Debug's technology relies on AI-powered computer vision for sex sorting, end-to-end robotic rearing systems, and vehicle-based automated release platforms. The World Mosquito Program/Debug alliance press release from March 5, 2025, explicitly states Debug's technology includes "data surveillance" components. Google — a company whose business model centers on collecting and monetizing data — deploys systems that track and monitor the environments it touches. This represents not a laboratory science experiment but an AI-driven ecological intervention managed by a data extraction company.
Debug launched in 2016 through Verily, formerly Google Life Sciences. Google fully acquired Debug from Verily in December 2024. Debug claims to have released over 1 billion mosquitoes across four continents. In Fresno, California, between 2017 and 2019, Debug released approximately 48 million sterile male mosquitoes and achieved a 95.5 percent decrease in Ae. aegypti populations at test sites, results published in Nature Biotechnology in April 2020. In Singapore, Debug cites data from the National Environment Agency showing 80 to 90 percent suppression of Aedes aegypti populations and over 70 percent reduction in dengue incidents after six to 12 months of releases.

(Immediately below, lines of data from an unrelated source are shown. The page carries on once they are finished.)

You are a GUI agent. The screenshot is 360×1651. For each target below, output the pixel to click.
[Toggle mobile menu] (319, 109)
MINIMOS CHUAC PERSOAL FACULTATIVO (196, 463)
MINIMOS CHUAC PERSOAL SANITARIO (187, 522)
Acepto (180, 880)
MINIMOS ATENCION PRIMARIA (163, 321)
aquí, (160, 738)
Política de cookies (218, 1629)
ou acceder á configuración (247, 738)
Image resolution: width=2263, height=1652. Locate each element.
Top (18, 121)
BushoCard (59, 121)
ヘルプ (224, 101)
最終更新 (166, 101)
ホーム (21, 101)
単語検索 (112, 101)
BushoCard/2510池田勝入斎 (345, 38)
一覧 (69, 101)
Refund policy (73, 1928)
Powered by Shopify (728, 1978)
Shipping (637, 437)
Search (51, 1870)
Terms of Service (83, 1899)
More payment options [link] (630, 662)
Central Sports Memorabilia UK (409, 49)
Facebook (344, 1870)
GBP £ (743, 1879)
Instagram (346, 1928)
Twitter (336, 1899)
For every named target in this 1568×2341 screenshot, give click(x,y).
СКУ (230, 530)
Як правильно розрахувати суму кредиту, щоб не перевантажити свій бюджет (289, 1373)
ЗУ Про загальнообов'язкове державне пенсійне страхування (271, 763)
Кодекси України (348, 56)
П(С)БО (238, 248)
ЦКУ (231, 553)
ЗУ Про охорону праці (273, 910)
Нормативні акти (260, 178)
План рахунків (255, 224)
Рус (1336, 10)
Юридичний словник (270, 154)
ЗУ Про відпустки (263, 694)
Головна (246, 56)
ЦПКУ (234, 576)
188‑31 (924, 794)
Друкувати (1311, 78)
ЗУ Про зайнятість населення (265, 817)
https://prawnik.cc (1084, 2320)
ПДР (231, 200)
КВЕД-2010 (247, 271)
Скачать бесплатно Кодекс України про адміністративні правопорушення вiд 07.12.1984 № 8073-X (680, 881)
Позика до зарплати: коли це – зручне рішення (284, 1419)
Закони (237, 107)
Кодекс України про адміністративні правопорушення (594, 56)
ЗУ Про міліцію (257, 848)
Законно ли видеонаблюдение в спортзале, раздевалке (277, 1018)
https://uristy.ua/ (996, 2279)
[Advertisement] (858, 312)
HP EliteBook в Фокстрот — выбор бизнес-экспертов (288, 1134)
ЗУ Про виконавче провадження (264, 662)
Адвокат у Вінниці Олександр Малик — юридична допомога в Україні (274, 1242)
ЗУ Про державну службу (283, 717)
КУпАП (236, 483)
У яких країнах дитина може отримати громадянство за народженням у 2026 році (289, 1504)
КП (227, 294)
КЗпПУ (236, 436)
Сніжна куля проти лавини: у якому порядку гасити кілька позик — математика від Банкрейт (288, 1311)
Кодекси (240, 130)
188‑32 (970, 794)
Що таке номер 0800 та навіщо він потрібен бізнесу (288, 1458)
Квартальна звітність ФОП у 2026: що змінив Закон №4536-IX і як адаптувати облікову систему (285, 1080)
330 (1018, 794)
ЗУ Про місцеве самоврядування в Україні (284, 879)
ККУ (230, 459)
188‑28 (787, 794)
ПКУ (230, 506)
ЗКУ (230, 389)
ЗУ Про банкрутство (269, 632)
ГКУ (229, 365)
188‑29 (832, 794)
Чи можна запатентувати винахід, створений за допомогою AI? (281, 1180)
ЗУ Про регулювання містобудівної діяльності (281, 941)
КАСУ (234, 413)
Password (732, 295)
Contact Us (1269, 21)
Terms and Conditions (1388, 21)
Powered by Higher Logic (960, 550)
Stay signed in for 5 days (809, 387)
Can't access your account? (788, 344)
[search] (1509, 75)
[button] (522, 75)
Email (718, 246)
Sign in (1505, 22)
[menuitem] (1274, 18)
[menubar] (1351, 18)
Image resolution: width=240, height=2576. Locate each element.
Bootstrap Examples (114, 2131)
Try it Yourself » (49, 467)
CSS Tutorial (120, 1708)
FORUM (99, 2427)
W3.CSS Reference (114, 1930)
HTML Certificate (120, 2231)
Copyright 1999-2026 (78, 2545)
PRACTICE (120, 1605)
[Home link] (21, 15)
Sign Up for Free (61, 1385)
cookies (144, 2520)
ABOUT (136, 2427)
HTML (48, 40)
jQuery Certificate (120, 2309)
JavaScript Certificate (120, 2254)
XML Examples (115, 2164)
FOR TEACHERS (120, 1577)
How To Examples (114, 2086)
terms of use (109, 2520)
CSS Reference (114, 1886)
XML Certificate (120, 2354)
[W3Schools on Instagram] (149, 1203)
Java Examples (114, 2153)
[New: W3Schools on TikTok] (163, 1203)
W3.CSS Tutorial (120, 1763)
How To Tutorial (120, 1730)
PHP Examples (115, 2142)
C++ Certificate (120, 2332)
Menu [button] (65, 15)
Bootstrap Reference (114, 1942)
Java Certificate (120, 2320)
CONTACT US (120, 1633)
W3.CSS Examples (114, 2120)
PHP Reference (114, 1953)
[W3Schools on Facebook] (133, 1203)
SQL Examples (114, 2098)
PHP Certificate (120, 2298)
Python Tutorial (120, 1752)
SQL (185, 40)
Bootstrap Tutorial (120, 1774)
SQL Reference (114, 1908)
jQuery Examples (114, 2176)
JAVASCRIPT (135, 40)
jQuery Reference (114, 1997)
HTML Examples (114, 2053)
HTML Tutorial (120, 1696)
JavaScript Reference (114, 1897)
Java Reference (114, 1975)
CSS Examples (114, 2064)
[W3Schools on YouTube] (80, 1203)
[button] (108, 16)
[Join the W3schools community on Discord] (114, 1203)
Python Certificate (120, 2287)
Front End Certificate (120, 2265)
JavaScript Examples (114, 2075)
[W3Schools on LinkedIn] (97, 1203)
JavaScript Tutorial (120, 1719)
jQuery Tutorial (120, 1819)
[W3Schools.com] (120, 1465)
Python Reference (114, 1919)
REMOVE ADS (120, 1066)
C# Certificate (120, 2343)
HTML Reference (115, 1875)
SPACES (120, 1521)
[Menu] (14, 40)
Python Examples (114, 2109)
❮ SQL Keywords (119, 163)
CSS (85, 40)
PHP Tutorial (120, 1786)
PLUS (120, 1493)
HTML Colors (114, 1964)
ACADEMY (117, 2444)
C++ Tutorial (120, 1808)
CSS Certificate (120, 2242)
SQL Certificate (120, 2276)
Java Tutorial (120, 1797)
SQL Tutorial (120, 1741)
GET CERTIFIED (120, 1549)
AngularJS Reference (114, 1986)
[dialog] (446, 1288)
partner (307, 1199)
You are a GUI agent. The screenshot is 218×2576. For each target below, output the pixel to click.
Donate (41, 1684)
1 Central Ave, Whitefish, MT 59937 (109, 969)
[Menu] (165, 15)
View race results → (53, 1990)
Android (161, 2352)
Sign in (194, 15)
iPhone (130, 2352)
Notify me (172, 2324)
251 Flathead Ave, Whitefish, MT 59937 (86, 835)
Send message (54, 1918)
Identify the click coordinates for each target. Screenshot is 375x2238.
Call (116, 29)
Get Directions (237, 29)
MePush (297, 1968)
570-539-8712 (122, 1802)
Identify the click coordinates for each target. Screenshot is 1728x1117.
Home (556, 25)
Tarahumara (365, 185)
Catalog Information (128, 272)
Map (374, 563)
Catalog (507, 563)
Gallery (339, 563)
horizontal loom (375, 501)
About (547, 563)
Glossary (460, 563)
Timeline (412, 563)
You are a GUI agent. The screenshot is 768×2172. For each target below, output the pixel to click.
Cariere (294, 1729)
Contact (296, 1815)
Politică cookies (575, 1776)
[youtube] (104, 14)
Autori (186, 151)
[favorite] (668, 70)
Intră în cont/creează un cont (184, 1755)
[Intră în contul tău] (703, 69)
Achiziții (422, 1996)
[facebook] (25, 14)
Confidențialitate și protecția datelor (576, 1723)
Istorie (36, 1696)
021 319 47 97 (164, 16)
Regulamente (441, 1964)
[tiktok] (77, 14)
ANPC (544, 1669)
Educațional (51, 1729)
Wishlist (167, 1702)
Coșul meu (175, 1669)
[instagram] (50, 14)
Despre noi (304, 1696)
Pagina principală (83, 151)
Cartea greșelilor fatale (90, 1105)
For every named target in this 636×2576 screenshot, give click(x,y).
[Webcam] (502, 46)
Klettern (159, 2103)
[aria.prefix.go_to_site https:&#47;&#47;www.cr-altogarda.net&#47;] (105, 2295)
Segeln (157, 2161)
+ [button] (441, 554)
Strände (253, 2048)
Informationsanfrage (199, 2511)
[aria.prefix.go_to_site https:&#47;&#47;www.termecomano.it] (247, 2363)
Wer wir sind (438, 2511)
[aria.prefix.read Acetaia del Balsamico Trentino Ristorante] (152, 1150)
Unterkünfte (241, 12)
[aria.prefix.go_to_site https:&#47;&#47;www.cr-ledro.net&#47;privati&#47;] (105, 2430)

West Nile virus remains the leading cause of mosquito-borne disease in the contiguous United States, killing more than 130 Americans and causing severe illness in over 1,300 each year, according to the Centers for Disease Control and Prevention. A positive West Nile sample was confirmed in a mosquito in Riverside County, California, in late May 2026. Debug's proposal specifically targets Culex quinquefasciatus, the primary vector. "Obviously, West Nile is a problem," Eric Caragata, assistant professor at the University of Florida's Florida Medical Entomology Laboratory, told the Palm Beach Post. "That's a big reason for targeting it." The Sterile Insect Technique has been used since the 1950s against agricultural pests including the New World screwworm, which was eradicated from North America.
The EPA registered a similar Wolbachia-based product — WB1 Males, Wolbachia wAlbB in male Aedes aegypti — on April 12, 2024, under FIFRA Section 3(c)(5). Seventeen public comments were received, all supporting registration. The EPA's 2024 risk assessment concluded negligible risk to human health and environment, classified the product as "practically non-toxic" (Toxicity Category IV), and made a "No Effect" determination under the Endangered Species Act. The EPA requires a female contamination rate of no more than 1 in 250,000 males. Debug's 2026 proposal is larger in scale and targets a different species, Culex rather than Aedes aegypti.
Google has not named specific release locations. Debug states on its website that it "look[s] forward to working with communities," but no details have been provided about which communities have been contacted, by whom, or what the engagement process entails. Rep. Tim Burchett (R-Tenn.) questioned the proposal on X on May 31, 2026: "Why does Google have 32 million mosquitos? Have we not learned our lesson with Kudzu, Sparrows, Black Birds, Asian Carp? Should I go on? Don't mess with the balance of nature." Brent Nye, a Florida resident, told Tampa Bay News, "I find the idea interesting but I'm not sure I want it in my backyard. I would rather they experiment on some other state."
The EPA comment period closes June 5, 2026. Anyone can submit comments through regulations.gov using docket number EPA-HQ-OPP-2025-3951. After that, the EPA will decide whether to grant, deny, or condition the experimental use permit. Google has not responded to requests for comment. The fundamental question remains: when a for-profit tech company decides to alter an ecosystem, who gets to say yes?